There are few things as useful to skiers as to truck drivers, as often used by tourists as by locals as the online weather reports and webcams that give up-to-date, firsthand information about conditions.

Tourists check to see if they’ll be able to cross-country ski in Sunriver or whether to trek down to Crater Lake for the view, skiers and snowboarders decide whether to head up to Mount Bachelor based on the view from the mountain’s webcam, drivers plot their routes based on which passes look the clearest.

For road conditions, people can tune to Channel 48 on their television for views of the 18 road cameras in Central Oregon maintained by the Oregon Department of Transportation (ODOT). For more information or to check other regions, drivers can log on to ODOT’s road report Web site, TripCheck.

On TripCheck, Web users can check out any of the more than 100 road cam’s statewide and get updated weather and road conditions anywhere in Oregon.

Employees at the Bend Visitor Information Center frequently log on to get the most updated information for travelers.

”They come in and say, ‘I’m going to Portland. What’s the safest way to get there,’ ” said Jolynn Ives, manager of the visitor center. ”So we’ll get on the Internet and look at Government Camp versus Santiam Pass, or let them look at the cams for themselves.”

Ives said she also gets a lot of questions about the conditions at Crater Lake.

”We just pull up the webcam and then we can tell them, it’s clear or no you’re not going to see anything it’s totally socked in,” she said.

At Jake’s Truck Stop on Third Street in Bend, general manager Lyle Hicks said that when there’s a storm, the drivers crowd around the television in the hall that shows the views from the ”pass cams,” trying to figure out which route to take.

”I usually just call my wife at home, she’s on the computer all the time,” said Clarence Benedict, a truck driver from Medford.

If the passes are icy and chains are required, Benedict said he’ll usually stay off the roads until conditions improve.

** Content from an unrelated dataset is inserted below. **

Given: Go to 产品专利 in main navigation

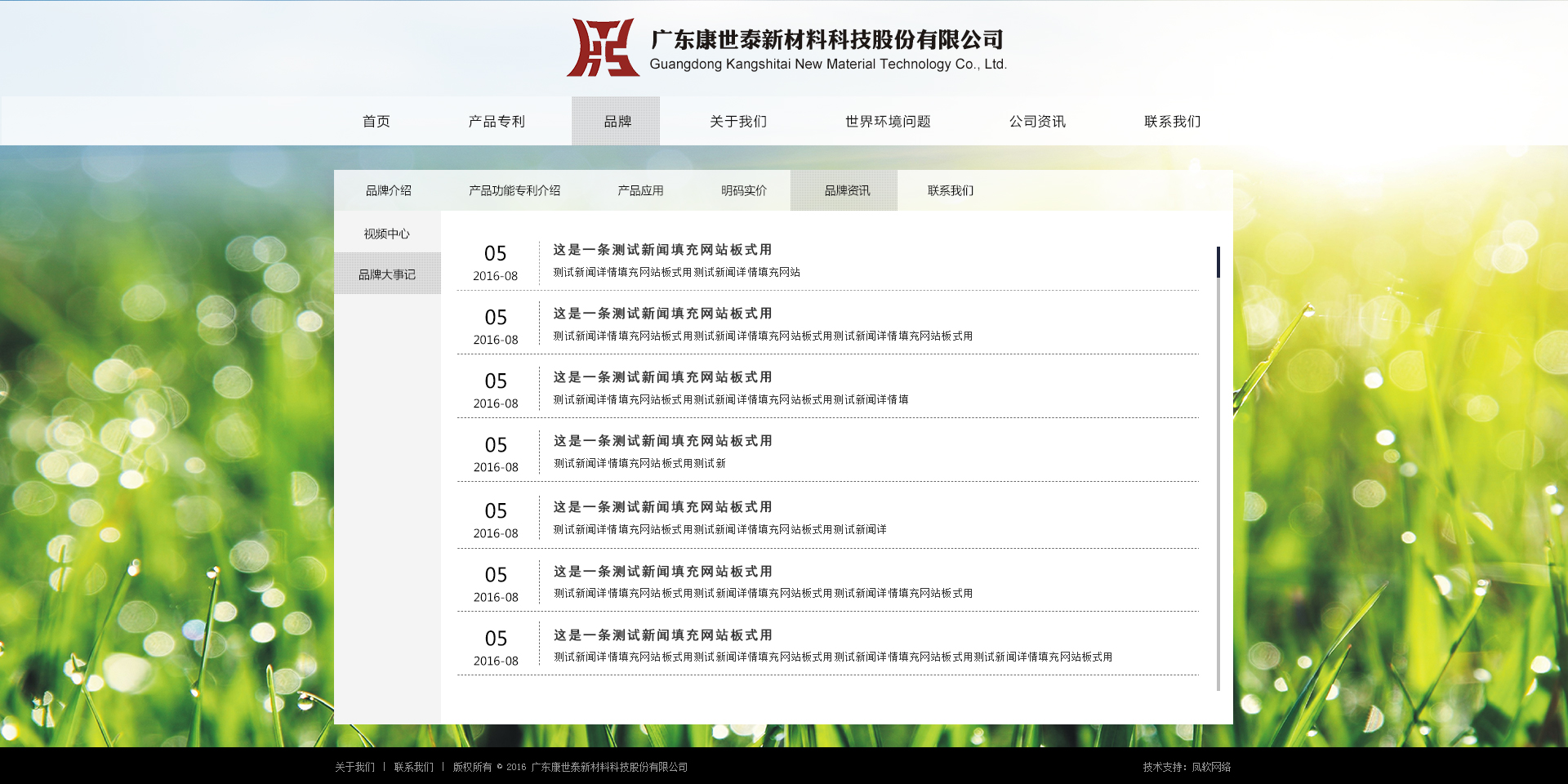Looking at the screenshot, I should [x=497, y=122].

Waiting for their food at the Pilot Butte Drive In on Highway 20 in Bend, Richard and Louann Chalmers said they always check the road conditions on TripCheck before they travel to the coast to visit their kids.

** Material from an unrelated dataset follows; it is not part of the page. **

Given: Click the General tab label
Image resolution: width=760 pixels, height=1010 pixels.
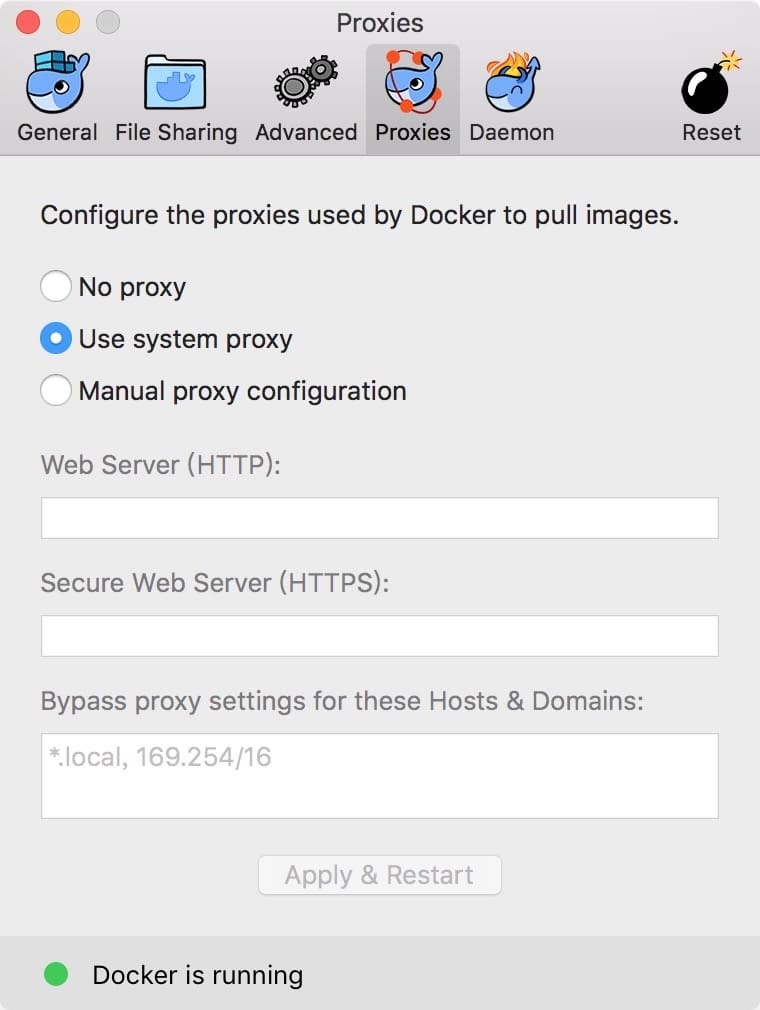Looking at the screenshot, I should click(57, 131).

A few weeks ago when they were going to Portland for Thanksgiving, they decided to drive through Government Camp instead of Santiam Pass, the route they usually take, because they could see conditions were better.

The couple are just two of the hundreds of thousands of people who log on to TripCheck every month. According to statistics from ODOT, the number of pages Web users looked at on the TripCheck site more than tripled in December 2001 compared with December 2000 from 2 million to 7 million.

Many of those visits are people who use the site regularly. But whether it’s repeat users or people logging on for the first time, the numbers just keep going up. The Web site even won a national award last year from the Intelligent Transportation Society of America for ”Outstanding Deployment to Improve the Quality of Life.”

But webcams can show more than just the weather.

Drexell Barnes, 33, a snowboarder from Bend, said he looks at the Mount Bachelor webcam before he goes up to the ski area.

”I check what the weather’s like and if they’re showing the lift house (at Pine Marten lift), you can see how busy it is,” Barnes said. ”If it’s really crowded or I can only see like two (lift) towers up, I usually don’t go.”

Trent Ludwig, 20, said he uses the webcam at Mount Bachelor to check the truthfulness of the snow report.

”It’s supergood to have it,” he said. ”Because the phone reports lie. Like when they say it’s lightly misting and you can look at the webcam and see that it’s totally wet.”